— What you should do —
Extract every line from the records below that contains the word "magnifier".

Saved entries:
'''

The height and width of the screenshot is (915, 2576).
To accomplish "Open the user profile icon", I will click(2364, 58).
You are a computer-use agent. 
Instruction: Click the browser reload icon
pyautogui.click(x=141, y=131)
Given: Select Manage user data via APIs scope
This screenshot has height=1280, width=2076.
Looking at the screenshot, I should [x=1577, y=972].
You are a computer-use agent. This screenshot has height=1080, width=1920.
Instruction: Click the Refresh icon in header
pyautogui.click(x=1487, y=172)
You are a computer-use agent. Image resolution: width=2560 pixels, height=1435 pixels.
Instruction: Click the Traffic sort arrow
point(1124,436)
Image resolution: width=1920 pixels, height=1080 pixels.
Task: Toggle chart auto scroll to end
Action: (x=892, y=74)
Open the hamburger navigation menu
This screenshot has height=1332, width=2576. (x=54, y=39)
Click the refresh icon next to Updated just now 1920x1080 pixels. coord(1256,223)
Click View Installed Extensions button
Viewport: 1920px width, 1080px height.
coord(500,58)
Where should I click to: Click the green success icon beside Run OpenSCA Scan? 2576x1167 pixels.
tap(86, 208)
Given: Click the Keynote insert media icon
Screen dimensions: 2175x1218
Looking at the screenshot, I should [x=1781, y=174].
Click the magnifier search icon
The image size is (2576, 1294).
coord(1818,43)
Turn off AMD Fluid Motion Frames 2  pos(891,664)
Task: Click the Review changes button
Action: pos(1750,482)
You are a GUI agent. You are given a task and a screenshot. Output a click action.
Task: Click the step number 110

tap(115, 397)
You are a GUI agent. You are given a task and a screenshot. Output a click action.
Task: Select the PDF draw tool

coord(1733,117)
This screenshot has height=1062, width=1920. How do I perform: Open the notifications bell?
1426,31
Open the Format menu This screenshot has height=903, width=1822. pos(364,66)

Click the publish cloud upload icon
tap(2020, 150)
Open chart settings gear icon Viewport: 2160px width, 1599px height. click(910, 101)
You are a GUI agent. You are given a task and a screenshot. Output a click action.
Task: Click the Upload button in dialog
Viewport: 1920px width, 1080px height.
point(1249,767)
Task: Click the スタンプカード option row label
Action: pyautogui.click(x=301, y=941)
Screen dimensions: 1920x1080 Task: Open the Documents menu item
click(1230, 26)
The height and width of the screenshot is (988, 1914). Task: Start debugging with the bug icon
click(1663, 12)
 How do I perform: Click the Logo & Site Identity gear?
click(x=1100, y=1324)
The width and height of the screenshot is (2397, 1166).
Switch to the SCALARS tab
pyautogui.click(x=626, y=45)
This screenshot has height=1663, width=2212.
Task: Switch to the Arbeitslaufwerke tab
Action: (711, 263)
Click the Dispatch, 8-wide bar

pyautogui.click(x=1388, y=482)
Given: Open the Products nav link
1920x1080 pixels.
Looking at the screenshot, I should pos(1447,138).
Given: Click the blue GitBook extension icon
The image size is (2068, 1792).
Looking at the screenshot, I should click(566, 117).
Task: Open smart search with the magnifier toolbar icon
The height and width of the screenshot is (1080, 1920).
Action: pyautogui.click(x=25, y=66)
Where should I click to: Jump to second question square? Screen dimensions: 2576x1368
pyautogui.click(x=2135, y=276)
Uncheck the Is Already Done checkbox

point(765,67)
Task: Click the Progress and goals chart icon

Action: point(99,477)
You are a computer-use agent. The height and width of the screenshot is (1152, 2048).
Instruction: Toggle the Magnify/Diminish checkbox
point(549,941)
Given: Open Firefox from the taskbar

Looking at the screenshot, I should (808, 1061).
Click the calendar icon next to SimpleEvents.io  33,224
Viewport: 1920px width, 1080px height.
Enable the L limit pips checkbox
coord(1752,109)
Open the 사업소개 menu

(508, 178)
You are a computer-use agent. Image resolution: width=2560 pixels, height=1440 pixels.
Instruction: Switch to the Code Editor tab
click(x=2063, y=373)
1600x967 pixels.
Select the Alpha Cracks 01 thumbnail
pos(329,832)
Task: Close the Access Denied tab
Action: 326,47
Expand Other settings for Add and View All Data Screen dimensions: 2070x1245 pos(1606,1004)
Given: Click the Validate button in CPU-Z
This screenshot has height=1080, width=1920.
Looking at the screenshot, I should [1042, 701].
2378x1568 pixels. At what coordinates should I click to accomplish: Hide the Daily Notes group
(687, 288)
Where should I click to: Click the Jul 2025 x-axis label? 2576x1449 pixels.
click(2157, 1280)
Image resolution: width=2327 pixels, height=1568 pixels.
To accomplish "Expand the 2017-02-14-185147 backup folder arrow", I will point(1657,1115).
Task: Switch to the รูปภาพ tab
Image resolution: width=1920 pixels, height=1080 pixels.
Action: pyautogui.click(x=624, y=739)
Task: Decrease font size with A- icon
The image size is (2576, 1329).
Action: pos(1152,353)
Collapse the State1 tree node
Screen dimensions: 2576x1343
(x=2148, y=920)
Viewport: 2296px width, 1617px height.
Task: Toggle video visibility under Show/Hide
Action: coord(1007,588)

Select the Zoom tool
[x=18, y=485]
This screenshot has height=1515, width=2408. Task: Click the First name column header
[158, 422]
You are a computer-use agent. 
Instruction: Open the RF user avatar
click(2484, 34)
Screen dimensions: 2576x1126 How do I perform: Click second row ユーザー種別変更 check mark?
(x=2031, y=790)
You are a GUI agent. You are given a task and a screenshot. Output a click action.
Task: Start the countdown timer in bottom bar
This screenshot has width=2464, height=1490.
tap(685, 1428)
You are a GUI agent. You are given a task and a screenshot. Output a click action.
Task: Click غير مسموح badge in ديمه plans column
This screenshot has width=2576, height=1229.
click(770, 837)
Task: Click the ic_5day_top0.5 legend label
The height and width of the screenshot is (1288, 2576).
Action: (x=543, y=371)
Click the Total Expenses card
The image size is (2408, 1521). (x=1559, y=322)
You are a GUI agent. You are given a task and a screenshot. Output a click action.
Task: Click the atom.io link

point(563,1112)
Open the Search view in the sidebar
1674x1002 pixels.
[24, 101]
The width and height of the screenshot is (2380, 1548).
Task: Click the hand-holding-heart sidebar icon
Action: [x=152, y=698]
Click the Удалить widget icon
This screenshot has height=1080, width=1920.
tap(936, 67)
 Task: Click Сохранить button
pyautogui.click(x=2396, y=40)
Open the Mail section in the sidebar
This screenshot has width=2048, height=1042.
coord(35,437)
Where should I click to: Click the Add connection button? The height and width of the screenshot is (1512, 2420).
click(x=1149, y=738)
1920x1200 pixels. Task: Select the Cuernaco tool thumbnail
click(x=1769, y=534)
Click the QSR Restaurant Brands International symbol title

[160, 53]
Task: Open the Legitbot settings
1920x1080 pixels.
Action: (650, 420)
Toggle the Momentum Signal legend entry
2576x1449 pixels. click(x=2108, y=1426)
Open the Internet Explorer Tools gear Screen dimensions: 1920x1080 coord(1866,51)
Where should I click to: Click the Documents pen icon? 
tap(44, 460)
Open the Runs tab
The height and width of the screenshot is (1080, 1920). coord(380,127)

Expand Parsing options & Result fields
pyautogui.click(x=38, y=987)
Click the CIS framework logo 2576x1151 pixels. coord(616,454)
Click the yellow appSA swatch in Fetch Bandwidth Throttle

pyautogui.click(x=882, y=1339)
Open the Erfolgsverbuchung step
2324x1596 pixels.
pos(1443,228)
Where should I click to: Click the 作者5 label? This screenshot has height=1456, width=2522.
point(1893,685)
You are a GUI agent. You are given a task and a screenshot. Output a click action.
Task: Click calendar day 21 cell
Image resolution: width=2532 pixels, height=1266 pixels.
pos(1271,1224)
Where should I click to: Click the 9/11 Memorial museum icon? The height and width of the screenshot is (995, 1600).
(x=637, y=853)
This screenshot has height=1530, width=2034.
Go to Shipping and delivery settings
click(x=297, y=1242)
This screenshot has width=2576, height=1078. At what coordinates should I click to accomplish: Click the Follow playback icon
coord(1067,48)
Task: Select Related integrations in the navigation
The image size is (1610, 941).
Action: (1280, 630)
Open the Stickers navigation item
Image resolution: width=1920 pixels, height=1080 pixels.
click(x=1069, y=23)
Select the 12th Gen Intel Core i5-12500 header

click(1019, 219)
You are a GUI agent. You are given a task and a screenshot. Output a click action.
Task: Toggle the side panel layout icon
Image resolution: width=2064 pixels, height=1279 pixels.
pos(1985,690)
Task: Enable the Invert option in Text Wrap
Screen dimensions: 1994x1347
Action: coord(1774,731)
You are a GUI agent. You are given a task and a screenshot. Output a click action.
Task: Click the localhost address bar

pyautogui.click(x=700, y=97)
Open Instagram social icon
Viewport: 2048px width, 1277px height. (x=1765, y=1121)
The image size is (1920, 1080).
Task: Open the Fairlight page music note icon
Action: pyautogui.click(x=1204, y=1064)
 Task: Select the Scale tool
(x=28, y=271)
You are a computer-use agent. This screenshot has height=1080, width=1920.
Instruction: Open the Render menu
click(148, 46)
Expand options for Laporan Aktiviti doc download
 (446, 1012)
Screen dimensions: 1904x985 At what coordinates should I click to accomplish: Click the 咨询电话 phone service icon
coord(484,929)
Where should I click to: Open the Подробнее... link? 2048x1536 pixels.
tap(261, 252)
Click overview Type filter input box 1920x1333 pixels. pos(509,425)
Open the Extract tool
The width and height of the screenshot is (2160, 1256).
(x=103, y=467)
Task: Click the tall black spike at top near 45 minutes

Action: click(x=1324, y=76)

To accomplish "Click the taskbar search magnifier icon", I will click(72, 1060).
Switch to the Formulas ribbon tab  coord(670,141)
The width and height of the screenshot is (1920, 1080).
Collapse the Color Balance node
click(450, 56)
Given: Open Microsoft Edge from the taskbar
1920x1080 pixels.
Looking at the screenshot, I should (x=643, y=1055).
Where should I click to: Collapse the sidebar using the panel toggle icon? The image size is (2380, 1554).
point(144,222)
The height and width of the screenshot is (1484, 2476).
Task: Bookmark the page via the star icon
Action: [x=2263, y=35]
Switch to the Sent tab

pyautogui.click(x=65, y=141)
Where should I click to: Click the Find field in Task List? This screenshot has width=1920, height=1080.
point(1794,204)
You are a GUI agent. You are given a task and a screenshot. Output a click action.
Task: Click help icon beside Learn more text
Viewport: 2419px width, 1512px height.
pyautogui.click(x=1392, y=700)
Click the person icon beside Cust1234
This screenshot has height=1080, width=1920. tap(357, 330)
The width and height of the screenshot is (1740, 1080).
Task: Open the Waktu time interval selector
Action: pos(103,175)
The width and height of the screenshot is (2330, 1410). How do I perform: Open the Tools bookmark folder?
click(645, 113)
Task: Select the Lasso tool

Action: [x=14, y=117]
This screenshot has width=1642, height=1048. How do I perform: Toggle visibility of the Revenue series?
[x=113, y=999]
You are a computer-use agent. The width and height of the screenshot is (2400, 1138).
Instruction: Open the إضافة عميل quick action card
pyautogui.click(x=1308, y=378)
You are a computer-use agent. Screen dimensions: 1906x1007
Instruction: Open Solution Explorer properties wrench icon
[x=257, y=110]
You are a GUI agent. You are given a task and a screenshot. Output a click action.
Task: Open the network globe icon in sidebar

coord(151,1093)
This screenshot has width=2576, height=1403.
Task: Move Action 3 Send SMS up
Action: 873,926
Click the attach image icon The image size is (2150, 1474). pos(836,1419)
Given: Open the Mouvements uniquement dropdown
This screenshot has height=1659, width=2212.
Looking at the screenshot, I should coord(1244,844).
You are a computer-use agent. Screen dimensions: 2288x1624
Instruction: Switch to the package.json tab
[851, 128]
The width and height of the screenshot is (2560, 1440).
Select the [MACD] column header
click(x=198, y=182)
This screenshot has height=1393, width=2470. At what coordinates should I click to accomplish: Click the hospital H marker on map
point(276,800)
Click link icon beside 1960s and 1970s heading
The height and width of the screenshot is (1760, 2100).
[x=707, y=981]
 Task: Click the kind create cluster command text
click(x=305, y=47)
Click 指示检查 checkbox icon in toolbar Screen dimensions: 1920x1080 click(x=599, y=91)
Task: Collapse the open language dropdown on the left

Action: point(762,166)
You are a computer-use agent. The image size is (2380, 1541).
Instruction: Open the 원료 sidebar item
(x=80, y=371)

'''

— Result for this exercise —
Click the magnifier search icon
Task: Open smart search with the magnifier toolbar icon
To accomplish "Click the taskbar search magnifier icon", I will click(72, 1060).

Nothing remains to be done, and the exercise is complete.